READ: Cathay says no sign of hacked passenger details on dark web.

The airline will use its growing fleet of A350-900 aircraft on the route, which is its eighth to the US. Cathay also flies to Boston, Chicago, Los Angeles, New York (JFK), New York (Newark), San Francisco and Washington DC.

The Seattle boost is among a number announced for next year’s northern summer

Cathay Pacific announced in October it would boost frequencies to Frankfurt and Madrid in response to feedback from customers.

The increases from Cathay’s Hong Kong hub see Frankfurt moving to 10 times weekly — an additional three flights a week from March 31, 2019, leaving Tuesdays, Fridays and Sundays.

Madrid moves to daily Cathay flights between June and October 2019 with two additional flights on Mondays and Wednesday using A350-900s.

The Hong Kong carrier announced a record nine new destinations in 2018  with new routes to Brussels, Copenhagen, Dublin, Nanning, Jinan and Washington D.C., Cape Town, Davao City and Medan.

Expanded business class menus, an aggressive roll-out of inflight wi-fi and new economy seating are among the changes Cathay Pacific passengers have been seeing as the airline battles increased competition and restructures its operations.

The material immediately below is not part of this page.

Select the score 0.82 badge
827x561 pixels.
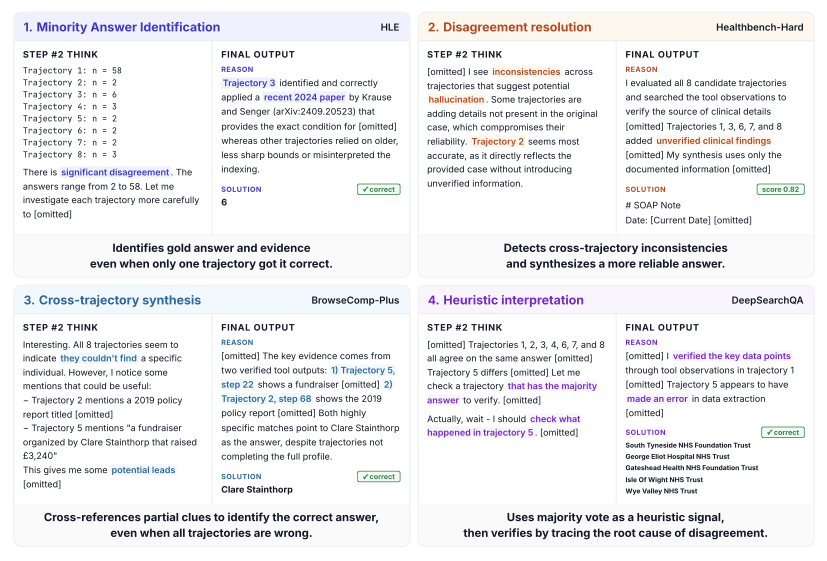(781, 189)
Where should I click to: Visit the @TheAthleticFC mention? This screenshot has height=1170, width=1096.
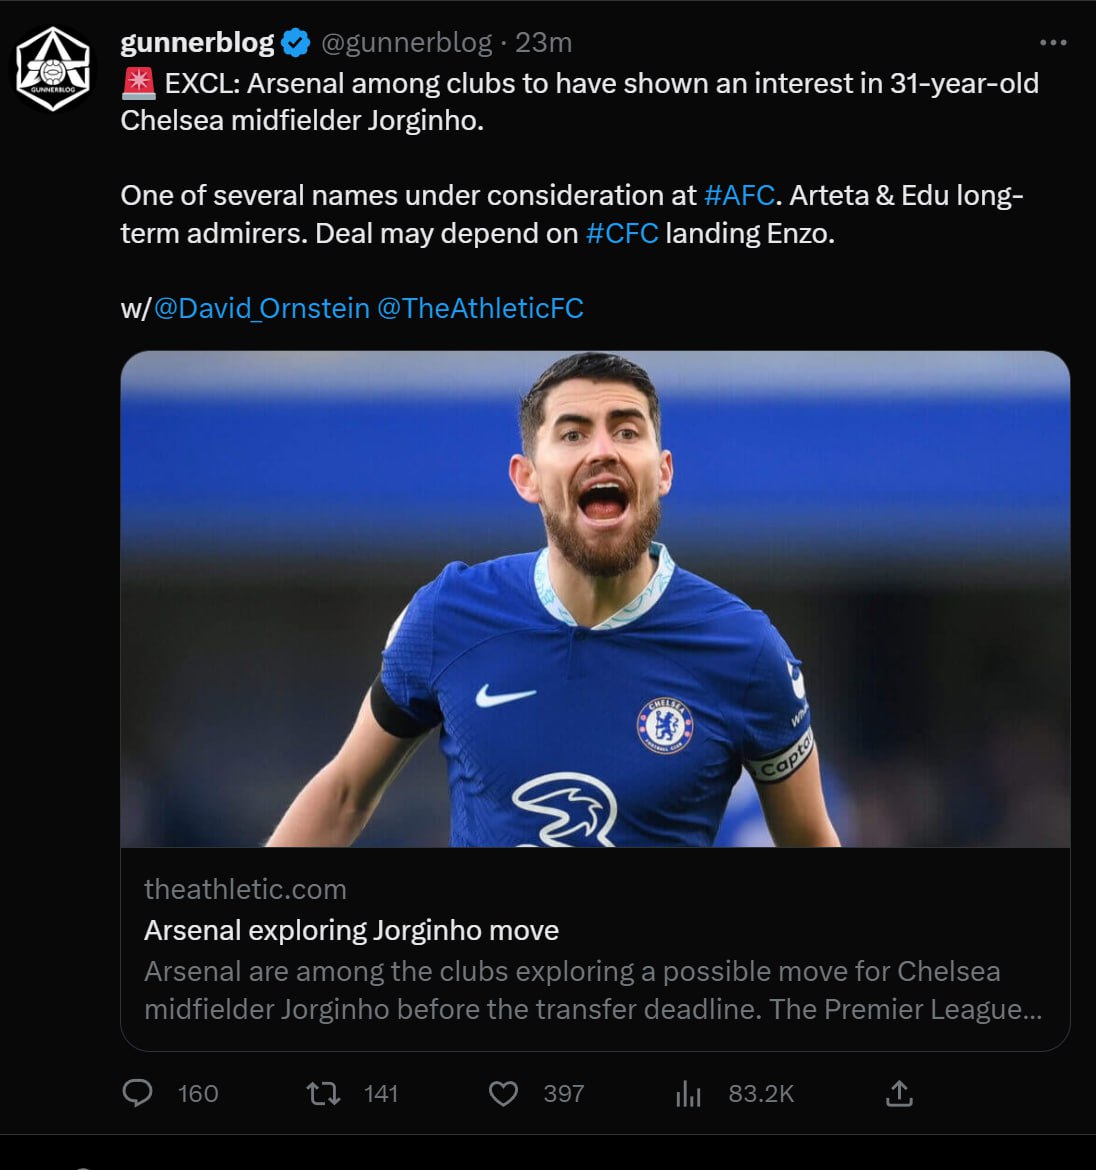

The Hong Kong-based carrier has a three-year transformation program underway as it moves to recover from two years of losses, including an $HK1.25 billion ($US160 million) net loss for the 2017 financial year.

It has been affected by fundamental changes that saw increased competition in many of its markets, including an aggressive expansion by mainland Chinese carriers.

Cathay’s October group traffic figures showed an increase in both the number of passengers and cargo compared to the same month in 2017.

Cathay Pacific and Cathay Dragon carried a total of 2,950,532 passengers in October, an increase of 0.9 percent compared to October 2017.

In the first ten months of 2018, the number of passengers carried grew by 1.9 percent while capacity increased by 3.1 percent.

Although load factors increased,  Cathay commercial and cargo director Ronald Lam said economy class yields remained under pressure due to unfavorable currency trends and an increased mix of lower fares.